What’s more, the series Santos had starred in — Escrava Isaura (Isaura: Slave Girl) — had become a cultural sensation in the country at a time when watching TV was still very much a communal experience, with more than 450 million viewers tuning in each week.
“I was, to be honest, shocked by such a response,” Santos says. “It’s something that I knew I would cherish for the rest of my life but in terms of all the emotion, I just couldn’t really digest it at the time. It wasn’t until I was making a transit out of Hong Kong that I could stop and think about it, and let my emotions settle down.”

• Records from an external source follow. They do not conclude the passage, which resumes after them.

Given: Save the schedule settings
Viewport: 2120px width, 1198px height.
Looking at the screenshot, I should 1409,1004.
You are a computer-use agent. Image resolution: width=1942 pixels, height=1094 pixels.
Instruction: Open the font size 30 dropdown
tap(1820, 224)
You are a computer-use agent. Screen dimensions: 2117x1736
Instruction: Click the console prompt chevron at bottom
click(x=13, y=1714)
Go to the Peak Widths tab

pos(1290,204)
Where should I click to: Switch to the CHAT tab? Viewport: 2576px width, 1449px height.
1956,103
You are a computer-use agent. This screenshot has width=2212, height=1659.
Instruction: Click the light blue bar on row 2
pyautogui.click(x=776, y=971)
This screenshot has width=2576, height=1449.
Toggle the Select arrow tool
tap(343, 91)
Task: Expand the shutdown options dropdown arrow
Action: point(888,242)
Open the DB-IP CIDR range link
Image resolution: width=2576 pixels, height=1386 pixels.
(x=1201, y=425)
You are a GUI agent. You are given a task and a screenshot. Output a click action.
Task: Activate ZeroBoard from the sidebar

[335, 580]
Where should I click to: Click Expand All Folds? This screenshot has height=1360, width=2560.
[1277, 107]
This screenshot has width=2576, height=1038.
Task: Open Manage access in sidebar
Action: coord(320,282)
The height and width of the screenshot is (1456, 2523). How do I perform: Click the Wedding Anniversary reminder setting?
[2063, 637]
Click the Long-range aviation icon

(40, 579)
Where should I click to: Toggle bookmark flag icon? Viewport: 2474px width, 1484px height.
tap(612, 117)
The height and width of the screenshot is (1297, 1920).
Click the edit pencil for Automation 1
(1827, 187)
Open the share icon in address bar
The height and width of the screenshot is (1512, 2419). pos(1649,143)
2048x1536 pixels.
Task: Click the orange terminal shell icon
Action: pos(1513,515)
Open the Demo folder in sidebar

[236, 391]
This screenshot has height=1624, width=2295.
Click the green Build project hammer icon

Santos has been back in China this past week as part of a healthy Brazilian contingent attending both the Shanghai International Film Festival and the Shanghai International Film & TV Market. There have been screenings of Brazilian classics — Oscar-nominated Central Station (1998) and Hour of the Star (1985) among them — in a Focus Brazil section, a celebration of the two nations designating 2026 the “China-Brazil Year of Culture,” commemorating over 75 years of diplomatic relations.